__Your goal__. Convert the data below into a JSON list of strings, one string per line, skipping blank lines and leaving the pictures out.

__Given records__.

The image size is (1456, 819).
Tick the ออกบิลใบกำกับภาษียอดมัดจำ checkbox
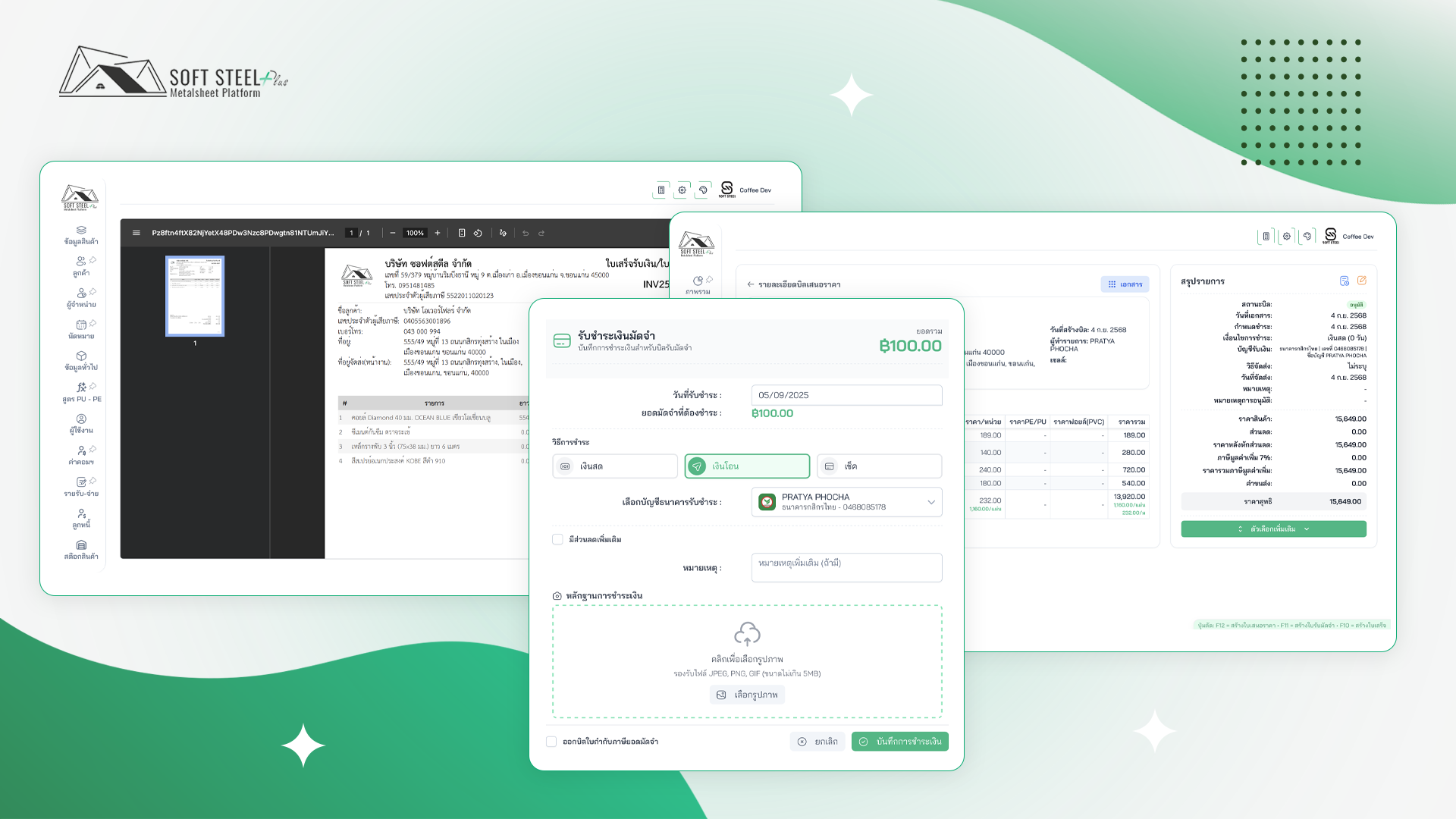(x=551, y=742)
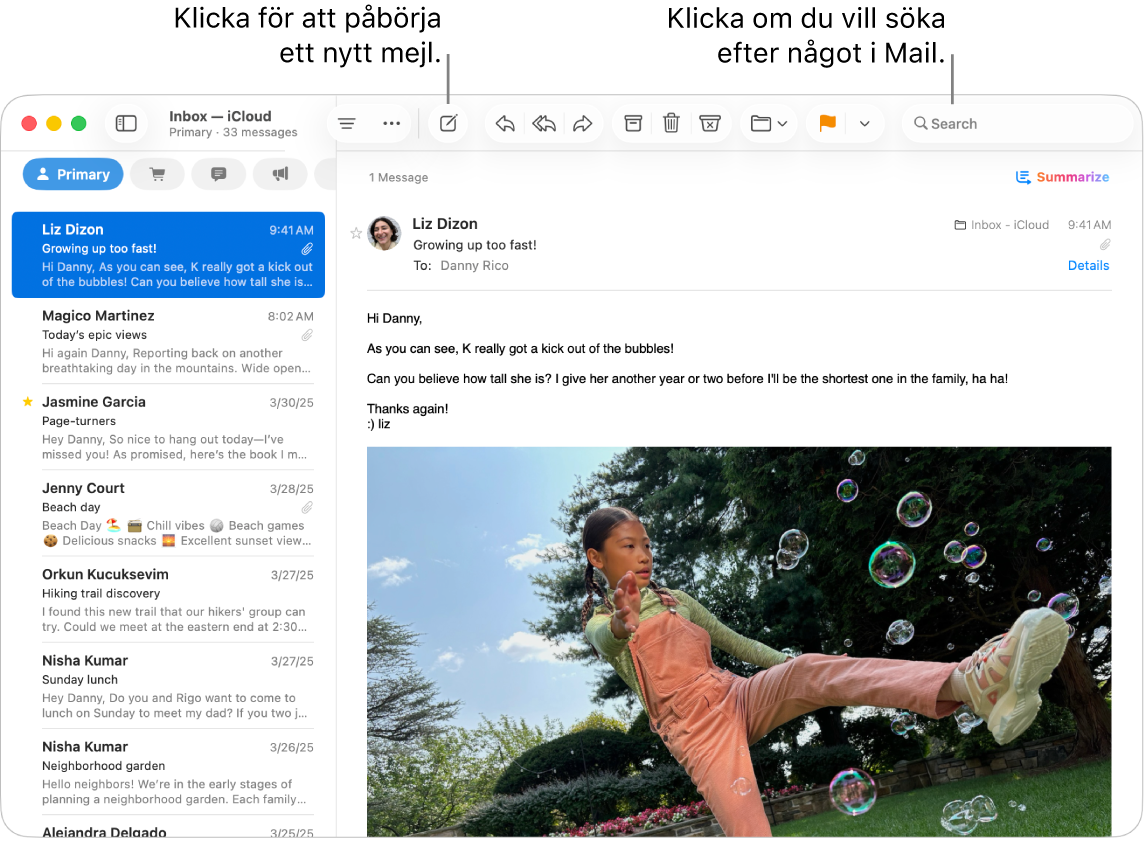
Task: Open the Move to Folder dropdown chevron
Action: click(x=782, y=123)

__Written reply__.
[
  "The image size is (1456, 819).",
  "Tick the ออกบิลใบกำกับภาษียอดมัดจำ checkbox",
  "(x=551, y=742)",
  "Task: Open the Move to Folder dropdown chevron",
  "Action: click(x=782, y=123)"
]